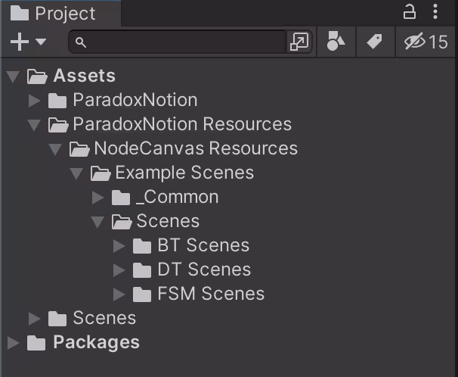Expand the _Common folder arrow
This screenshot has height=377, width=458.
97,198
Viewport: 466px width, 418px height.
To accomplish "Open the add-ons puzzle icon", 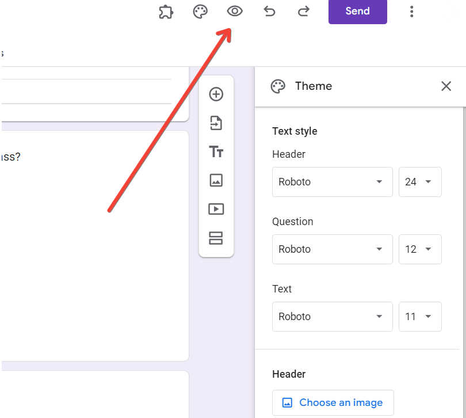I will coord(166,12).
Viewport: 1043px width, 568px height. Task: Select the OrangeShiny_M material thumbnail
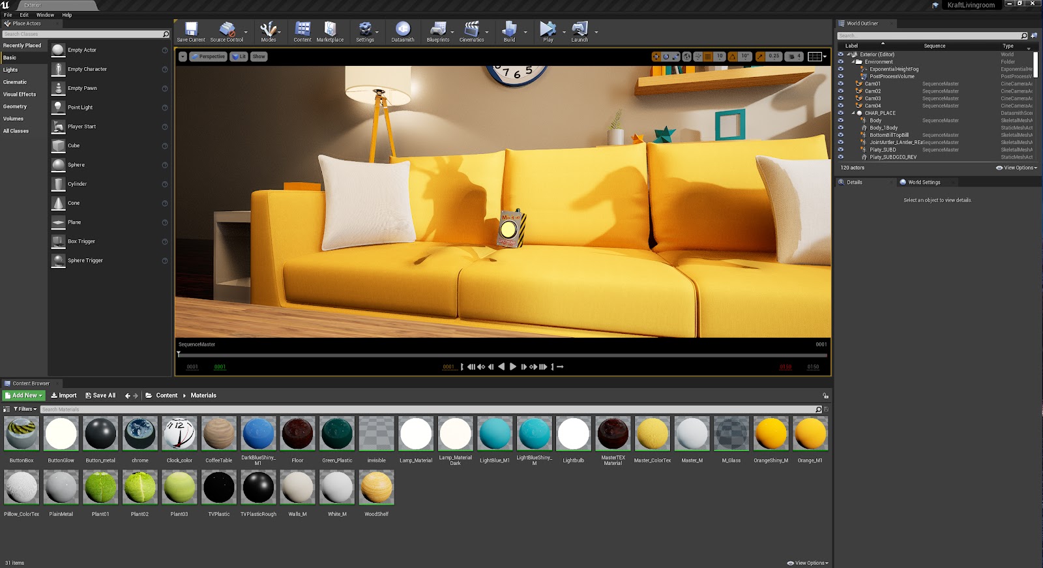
··········
WHAT YOU WILL DO: Which lines of the records contain the word "height"? List each of those lines in full.

THE RESULT:
This screenshot has height=377, width=458.
Viewport: 466px width, 418px height.
Viewport: 1043px width, 568px height. Task: Select the OrangeShiny_M material thumbnail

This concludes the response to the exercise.